Life: A medical condition

2009-03-30 08:49:40

By Alasdair Cross

Producer, Medicalisation of Normality

Restless leg syndrome, social anxiety disorder, female sexual dysfunction,

celebrity worship syndrome - it seems that a new illness is invented every

week, covering every potential quirk in human behaviour.

Is the human condition becoming a medical condition?

Ten per cent of British children are regarded as having a clinically

recognisable mental disorder, 34 million prescriptions for anti-depressants

were written in the UK in 2007, while it is estimated that 10% of US children

take Ritalin to combat behaviour problems.

Dr Tim Kendall, Joint Director of the National Collaboration Centre for Mental

Health and a key government adviser is deeply concerned at what he sees as a

medicalisation of a vast swathe of society.

He said: "I think there is an inherent danger from increasingly classifying

people.

"If you look at the American Psychiatric Association 'bible', you'll see almost

every piece of human behaviour can be classified as being in some way

aberrant."

Dr Kendall sees dangers in a "tendency for new categories to be invented, often

at the behest of drug companies looking for a new drug".

Medical historian, Dr Louise Foxcroft agrees, pointing to ill-defined

conditions such as female sexual dysfunction and to the erectile hardness scale

promoted by the producers of Viagra which she claims "is a creation of fear and

anxiety".

It is certainly not a new phenomenon.

Historical ailments

Dr Foxcroft, author of 'Hot Flushes, Cold Science', has shelves of old medical

textbooks stuffed with long-forgotten ailments.

I think there is an inherent danger from increasingly classifying people

Dr Tim Kendall National Collaboration Centre for Mental Health

Among them is hysteria, the symptoms of which could range from excessive

masturbation to excessive novel reading and a tendency to wander.

Common treatments for hysterical women, and they were invariably women,

included opium, the removal of the clitoris and incarceration.

Later, neurasthenia became the fashionable mental affliction, suffered by the

likes of novelist, George Eliot and philosopher Immanuel Kant.

These over-worked intellectuals were offered the more convivial option of

Priory-style rehab retreats to help ease their troubled minds.

Such ailments and the chance of treatment were once confined to the upper

classes but that has changed in the past 20 years.

US advertising

In 1997 the US fully legalised the advertising of prescription medicines.

Since then television ad breaks and popular magazines have been packed with

explicit claims for the effectiveness of anti-depressants, behaviour modifying

drugs and pre-menstrual tension treatments.

- **MATERIAL SHOWN**
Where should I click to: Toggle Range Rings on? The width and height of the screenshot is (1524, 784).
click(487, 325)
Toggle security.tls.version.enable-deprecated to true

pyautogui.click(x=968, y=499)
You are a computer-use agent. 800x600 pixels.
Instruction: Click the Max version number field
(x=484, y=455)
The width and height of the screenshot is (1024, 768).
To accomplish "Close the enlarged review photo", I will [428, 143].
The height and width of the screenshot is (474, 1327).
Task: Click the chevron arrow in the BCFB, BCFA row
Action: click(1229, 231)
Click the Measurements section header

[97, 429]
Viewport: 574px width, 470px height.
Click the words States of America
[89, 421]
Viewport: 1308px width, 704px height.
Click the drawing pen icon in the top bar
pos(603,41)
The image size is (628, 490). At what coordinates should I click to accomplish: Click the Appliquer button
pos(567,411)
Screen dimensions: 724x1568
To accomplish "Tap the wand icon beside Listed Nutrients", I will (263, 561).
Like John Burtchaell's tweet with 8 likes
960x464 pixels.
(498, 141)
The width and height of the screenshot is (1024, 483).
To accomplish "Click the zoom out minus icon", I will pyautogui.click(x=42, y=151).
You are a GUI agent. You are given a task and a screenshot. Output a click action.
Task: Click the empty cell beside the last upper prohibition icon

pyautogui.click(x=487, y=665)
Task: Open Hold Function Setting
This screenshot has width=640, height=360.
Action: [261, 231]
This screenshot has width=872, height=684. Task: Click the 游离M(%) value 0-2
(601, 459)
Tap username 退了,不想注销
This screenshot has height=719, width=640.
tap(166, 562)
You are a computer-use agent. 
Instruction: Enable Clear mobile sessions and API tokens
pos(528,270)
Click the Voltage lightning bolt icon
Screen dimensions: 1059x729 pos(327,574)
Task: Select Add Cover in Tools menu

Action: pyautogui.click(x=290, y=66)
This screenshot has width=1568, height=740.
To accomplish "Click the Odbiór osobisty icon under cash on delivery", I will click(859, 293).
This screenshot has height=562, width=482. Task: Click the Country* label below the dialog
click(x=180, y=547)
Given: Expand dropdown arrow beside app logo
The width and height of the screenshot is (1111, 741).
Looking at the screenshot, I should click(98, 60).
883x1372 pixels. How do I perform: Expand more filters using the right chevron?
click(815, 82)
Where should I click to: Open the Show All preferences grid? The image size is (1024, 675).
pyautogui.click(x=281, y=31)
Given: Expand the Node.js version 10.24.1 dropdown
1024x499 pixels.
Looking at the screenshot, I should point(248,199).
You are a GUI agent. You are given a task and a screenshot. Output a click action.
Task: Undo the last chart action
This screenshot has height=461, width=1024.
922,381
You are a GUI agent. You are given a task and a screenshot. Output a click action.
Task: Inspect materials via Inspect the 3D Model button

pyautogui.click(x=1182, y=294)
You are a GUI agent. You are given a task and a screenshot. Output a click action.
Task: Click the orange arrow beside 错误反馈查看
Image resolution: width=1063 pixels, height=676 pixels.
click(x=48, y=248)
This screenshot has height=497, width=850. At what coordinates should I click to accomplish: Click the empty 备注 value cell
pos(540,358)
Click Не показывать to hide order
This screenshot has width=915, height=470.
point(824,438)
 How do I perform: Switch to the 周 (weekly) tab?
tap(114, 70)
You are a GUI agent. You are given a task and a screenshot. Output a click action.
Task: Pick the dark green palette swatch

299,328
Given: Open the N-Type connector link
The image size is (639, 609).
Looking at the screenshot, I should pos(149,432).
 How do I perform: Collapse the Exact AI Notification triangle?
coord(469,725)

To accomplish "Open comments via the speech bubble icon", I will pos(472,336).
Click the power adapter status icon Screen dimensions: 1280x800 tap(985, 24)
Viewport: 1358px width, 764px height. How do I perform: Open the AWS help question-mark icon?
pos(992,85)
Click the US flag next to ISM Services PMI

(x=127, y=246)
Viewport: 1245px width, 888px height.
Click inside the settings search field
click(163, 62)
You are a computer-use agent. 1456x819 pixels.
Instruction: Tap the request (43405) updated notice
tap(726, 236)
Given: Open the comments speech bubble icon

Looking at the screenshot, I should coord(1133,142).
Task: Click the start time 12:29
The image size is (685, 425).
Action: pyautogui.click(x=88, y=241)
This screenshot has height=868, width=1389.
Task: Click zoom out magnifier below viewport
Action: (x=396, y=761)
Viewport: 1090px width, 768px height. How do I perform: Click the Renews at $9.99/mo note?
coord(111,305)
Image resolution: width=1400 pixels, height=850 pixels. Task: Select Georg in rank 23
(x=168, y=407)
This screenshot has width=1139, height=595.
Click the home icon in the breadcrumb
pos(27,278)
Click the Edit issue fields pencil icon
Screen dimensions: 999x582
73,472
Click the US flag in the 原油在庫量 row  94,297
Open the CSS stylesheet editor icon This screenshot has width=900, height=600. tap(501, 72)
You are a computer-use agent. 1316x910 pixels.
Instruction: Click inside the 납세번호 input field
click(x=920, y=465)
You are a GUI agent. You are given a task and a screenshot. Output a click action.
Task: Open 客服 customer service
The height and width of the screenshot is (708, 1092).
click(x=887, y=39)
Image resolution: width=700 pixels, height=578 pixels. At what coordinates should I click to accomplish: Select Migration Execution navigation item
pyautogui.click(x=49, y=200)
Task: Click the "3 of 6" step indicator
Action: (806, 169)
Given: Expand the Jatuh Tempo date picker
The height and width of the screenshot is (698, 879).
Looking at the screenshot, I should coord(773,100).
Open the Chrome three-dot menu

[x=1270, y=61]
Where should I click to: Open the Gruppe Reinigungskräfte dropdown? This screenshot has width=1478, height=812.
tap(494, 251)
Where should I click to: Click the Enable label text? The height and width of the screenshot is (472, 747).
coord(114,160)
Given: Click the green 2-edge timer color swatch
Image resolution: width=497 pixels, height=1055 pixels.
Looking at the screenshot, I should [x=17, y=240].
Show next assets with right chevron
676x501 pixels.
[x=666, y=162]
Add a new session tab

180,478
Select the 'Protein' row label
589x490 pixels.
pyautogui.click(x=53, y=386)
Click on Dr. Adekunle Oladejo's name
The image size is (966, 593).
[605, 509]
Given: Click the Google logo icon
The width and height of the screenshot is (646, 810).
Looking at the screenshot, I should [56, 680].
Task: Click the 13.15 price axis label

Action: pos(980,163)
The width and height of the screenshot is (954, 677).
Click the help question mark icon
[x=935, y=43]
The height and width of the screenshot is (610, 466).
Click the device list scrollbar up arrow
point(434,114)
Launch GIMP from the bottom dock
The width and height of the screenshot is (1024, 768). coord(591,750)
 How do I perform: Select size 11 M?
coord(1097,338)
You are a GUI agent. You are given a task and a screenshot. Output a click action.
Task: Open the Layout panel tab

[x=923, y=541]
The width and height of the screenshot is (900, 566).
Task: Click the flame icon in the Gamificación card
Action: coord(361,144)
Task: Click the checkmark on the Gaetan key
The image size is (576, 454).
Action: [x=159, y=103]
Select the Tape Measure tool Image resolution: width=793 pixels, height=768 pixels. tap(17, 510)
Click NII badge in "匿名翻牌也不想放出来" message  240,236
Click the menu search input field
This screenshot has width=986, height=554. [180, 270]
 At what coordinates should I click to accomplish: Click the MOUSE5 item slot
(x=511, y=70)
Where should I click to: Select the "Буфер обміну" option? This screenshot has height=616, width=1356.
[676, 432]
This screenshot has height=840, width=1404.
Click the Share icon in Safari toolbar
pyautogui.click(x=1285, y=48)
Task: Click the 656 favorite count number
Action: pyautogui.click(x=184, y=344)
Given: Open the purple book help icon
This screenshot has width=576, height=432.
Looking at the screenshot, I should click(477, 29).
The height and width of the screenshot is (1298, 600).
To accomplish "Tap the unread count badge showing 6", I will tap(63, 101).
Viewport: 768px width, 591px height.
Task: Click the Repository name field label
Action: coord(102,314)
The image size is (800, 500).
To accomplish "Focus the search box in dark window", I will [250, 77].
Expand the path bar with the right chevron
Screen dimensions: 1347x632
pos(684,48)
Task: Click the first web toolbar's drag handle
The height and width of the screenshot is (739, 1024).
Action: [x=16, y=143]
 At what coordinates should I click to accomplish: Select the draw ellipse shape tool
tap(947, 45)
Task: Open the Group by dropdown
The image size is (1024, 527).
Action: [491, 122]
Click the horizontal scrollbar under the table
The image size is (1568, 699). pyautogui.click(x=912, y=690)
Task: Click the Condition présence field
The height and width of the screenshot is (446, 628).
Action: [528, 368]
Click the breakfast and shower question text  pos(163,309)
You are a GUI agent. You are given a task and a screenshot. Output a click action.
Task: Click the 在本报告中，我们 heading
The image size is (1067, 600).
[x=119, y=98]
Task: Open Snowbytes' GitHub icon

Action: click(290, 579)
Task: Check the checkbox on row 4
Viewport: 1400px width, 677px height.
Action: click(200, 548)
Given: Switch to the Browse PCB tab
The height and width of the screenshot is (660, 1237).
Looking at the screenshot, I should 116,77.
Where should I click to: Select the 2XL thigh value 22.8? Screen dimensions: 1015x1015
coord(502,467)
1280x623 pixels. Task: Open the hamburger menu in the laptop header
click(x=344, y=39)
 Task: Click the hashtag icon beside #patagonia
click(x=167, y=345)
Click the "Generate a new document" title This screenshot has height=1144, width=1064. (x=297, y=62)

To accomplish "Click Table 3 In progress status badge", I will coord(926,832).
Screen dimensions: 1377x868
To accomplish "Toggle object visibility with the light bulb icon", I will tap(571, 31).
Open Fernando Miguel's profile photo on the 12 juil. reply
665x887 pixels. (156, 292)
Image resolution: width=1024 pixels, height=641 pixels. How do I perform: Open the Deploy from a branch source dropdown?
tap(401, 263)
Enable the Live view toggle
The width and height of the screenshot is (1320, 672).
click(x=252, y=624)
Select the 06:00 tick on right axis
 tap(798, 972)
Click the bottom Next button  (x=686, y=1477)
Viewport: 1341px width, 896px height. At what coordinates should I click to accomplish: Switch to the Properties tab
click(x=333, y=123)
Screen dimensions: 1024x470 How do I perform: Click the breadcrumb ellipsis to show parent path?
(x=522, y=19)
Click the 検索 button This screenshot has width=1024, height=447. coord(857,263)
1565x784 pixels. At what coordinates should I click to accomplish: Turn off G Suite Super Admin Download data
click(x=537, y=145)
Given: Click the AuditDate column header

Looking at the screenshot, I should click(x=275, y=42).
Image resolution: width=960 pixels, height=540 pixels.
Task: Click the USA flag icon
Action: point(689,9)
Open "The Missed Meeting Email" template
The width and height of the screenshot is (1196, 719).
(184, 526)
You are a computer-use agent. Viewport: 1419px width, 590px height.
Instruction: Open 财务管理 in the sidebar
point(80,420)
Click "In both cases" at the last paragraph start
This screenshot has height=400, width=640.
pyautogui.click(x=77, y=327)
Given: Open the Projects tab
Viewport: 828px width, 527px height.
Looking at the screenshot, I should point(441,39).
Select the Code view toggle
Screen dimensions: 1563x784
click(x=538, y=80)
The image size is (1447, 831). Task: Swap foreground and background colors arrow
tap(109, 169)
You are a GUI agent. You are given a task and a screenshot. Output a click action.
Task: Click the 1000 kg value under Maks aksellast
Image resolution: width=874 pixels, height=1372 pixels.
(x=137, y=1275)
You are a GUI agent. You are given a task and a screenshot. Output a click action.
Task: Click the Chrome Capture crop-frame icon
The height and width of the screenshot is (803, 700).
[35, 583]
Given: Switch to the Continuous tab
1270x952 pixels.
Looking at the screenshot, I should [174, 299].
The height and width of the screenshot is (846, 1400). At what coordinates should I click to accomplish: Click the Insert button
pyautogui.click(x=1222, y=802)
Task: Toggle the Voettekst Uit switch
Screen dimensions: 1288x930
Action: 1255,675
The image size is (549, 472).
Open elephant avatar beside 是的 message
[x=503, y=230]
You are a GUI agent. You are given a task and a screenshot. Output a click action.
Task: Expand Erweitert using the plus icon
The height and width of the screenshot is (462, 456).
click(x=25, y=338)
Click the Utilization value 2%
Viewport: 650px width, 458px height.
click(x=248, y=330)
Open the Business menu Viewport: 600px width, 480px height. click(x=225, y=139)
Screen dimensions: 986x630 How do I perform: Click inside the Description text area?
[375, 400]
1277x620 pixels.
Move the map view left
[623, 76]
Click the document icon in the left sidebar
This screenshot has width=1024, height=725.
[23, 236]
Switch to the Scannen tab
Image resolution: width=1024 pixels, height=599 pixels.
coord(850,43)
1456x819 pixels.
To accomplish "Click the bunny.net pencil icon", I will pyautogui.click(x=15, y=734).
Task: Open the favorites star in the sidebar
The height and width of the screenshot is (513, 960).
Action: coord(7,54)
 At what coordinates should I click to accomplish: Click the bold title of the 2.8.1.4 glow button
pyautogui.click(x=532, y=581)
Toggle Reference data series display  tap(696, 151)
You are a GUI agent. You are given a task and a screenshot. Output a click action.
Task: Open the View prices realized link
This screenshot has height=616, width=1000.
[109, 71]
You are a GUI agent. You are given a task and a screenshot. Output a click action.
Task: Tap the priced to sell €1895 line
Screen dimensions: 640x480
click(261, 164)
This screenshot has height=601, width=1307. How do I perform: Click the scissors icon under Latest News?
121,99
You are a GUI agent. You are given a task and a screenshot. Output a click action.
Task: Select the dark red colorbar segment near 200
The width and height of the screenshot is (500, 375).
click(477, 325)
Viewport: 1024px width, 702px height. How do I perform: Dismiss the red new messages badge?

- **EXERCISE SET**
1: Please reproduce the medicalisation article word for word, from "Later, neurasthenia became" up to and including "past 20 years.".
2: According to the medicalisation article, in what year did the US fully legalize the advertising of prescription medicines?

- **YOUR WRITTEN ANSWERS**
1:
Later, neurasthenia became the fashionable mental affliction, suffered by the

likes of novelist, George Eliot and philosopher Immanuel Kant.

These over-worked intellectuals were offered the more convivial option of

Priory-style rehab retreats to help ease their troubled minds.

Such ailments and the chance of treatment were once confined to the upper

classes but that has changed in the past 20 years.

2: 1997